TASK TO COMPLETE: Give back the entire listing below, unaltered.

PROVIDED INFORMATION:
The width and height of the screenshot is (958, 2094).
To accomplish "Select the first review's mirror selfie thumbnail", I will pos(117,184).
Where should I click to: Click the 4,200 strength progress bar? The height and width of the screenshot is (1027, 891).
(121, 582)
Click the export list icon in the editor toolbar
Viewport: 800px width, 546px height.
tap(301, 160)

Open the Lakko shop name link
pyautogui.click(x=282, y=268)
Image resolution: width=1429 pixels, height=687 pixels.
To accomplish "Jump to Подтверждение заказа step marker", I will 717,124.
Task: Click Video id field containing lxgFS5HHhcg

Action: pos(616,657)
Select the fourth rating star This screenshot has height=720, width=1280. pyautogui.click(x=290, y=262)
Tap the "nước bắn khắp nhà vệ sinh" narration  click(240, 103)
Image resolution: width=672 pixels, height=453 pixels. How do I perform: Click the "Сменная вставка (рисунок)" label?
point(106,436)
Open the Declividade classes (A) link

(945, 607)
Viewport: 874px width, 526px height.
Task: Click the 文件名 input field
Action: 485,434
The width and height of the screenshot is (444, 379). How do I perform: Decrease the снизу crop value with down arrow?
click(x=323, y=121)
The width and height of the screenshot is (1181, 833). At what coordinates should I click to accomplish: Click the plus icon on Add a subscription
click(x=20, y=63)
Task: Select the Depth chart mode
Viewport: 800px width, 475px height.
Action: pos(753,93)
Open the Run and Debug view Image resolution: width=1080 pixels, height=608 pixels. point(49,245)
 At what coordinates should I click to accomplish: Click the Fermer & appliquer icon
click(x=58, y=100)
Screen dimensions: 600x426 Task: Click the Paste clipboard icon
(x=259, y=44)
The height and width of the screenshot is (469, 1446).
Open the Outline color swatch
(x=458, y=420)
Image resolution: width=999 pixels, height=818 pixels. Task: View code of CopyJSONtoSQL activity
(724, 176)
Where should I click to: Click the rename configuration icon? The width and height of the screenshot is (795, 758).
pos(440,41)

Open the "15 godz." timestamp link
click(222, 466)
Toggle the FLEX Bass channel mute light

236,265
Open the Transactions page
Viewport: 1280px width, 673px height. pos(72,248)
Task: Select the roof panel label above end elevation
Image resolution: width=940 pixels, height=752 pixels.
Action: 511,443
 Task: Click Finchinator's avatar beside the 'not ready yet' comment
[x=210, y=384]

SOLUTION TO THIS PROBLEM:
The width and height of the screenshot is (958, 2094).
To accomplish "Select the first review's mirror selfie thumbnail", I will pos(117,184).
Where should I click to: Click the 4,200 strength progress bar? The height and width of the screenshot is (1027, 891).
(121, 582)
Click the export list icon in the editor toolbar
Viewport: 800px width, 546px height.
tap(301, 160)

Open the Lakko shop name link
pyautogui.click(x=282, y=268)
Image resolution: width=1429 pixels, height=687 pixels.
To accomplish "Jump to Подтверждение заказа step marker", I will 717,124.
Task: Click Video id field containing lxgFS5HHhcg

Action: pos(616,657)
Select the fourth rating star This screenshot has height=720, width=1280. pyautogui.click(x=290, y=262)
Tap the "nước bắn khắp nhà vệ sinh" narration  click(240, 103)
Image resolution: width=672 pixels, height=453 pixels. How do I perform: Click the "Сменная вставка (рисунок)" label?
point(106,436)
Open the Declividade classes (A) link

(945, 607)
Viewport: 874px width, 526px height.
Task: Click the 文件名 input field
Action: 485,434
The width and height of the screenshot is (444, 379). How do I perform: Decrease the снизу crop value with down arrow?
click(x=323, y=121)
The width and height of the screenshot is (1181, 833). At what coordinates should I click to accomplish: Click the plus icon on Add a subscription
click(x=20, y=63)
Task: Select the Depth chart mode
Viewport: 800px width, 475px height.
Action: pos(753,93)
Open the Run and Debug view Image resolution: width=1080 pixels, height=608 pixels. point(49,245)
 At what coordinates should I click to accomplish: Click the Fermer & appliquer icon
click(x=58, y=100)
Screen dimensions: 600x426 Task: Click the Paste clipboard icon
(x=259, y=44)
The height and width of the screenshot is (469, 1446).
Open the Outline color swatch
(x=458, y=420)
Image resolution: width=999 pixels, height=818 pixels. Task: View code of CopyJSONtoSQL activity
(724, 176)
Where should I click to: Click the rename configuration icon? The width and height of the screenshot is (795, 758).
pos(440,41)

Open the "15 godz." timestamp link
click(222, 466)
Toggle the FLEX Bass channel mute light

236,265
Open the Transactions page
Viewport: 1280px width, 673px height. pos(72,248)
Task: Select the roof panel label above end elevation
Image resolution: width=940 pixels, height=752 pixels.
Action: 511,443
 Task: Click Finchinator's avatar beside the 'not ready yet' comment
[x=210, y=384]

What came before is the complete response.